*** Opening of Data provided ***

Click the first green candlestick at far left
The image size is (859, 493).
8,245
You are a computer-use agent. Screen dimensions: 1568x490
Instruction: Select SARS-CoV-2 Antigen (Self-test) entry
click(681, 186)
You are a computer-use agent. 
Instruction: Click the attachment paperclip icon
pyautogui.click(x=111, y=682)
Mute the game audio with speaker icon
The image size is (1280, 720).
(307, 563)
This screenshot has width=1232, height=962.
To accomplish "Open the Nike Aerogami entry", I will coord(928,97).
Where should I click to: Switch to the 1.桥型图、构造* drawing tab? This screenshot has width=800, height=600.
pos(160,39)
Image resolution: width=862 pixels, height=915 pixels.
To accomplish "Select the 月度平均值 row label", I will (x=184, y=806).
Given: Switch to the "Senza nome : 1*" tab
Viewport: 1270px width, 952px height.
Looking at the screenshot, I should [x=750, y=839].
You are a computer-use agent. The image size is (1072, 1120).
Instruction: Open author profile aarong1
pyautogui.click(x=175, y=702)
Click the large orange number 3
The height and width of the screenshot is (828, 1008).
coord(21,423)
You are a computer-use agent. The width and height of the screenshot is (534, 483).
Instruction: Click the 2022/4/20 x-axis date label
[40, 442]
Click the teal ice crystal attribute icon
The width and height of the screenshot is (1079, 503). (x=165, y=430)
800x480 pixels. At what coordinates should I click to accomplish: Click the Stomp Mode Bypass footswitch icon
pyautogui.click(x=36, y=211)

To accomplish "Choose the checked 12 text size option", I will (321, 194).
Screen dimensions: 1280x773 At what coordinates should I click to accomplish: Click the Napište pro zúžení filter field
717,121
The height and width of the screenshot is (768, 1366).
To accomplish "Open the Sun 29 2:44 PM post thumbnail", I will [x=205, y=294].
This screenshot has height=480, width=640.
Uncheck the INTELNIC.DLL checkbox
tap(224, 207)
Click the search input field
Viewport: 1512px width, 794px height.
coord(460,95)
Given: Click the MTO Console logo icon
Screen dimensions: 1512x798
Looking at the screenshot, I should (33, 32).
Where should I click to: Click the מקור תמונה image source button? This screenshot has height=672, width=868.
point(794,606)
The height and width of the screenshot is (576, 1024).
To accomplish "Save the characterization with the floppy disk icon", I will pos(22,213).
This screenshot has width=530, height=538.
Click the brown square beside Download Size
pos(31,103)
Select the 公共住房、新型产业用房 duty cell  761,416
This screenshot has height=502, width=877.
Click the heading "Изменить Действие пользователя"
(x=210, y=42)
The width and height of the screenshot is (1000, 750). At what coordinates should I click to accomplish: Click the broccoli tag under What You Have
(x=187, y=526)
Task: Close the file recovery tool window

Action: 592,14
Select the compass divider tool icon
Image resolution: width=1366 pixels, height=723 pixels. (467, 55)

*** Close of Data provided ***

Brief » Each line from the first line of the listing through the line containing "The height and width of the screenshot is (768, 1366)." must be set down exactly; no other line belongs in the answer.

The completed task »
Click the first green candlestick at far left
The image size is (859, 493).
8,245
You are a computer-use agent. Screen dimensions: 1568x490
Instruction: Select SARS-CoV-2 Antigen (Self-test) entry
click(681, 186)
You are a computer-use agent. 
Instruction: Click the attachment paperclip icon
pyautogui.click(x=111, y=682)
Mute the game audio with speaker icon
The image size is (1280, 720).
(307, 563)
This screenshot has width=1232, height=962.
To accomplish "Open the Nike Aerogami entry", I will coord(928,97).
Where should I click to: Switch to the 1.桥型图、构造* drawing tab? This screenshot has width=800, height=600.
pos(160,39)
Image resolution: width=862 pixels, height=915 pixels.
To accomplish "Select the 月度平均值 row label", I will (x=184, y=806).
Given: Switch to the "Senza nome : 1*" tab
Viewport: 1270px width, 952px height.
Looking at the screenshot, I should [x=750, y=839].
You are a computer-use agent. The image size is (1072, 1120).
Instruction: Open author profile aarong1
pyautogui.click(x=175, y=702)
Click the large orange number 3
The height and width of the screenshot is (828, 1008).
coord(21,423)
You are a computer-use agent. The width and height of the screenshot is (534, 483).
Instruction: Click the 2022/4/20 x-axis date label
[40, 442]
Click the teal ice crystal attribute icon
The width and height of the screenshot is (1079, 503). (x=165, y=430)
800x480 pixels. At what coordinates should I click to accomplish: Click the Stomp Mode Bypass footswitch icon
pyautogui.click(x=36, y=211)

To accomplish "Choose the checked 12 text size option", I will (321, 194).
Screen dimensions: 1280x773 At what coordinates should I click to accomplish: Click the Napište pro zúžení filter field
717,121
The height and width of the screenshot is (768, 1366).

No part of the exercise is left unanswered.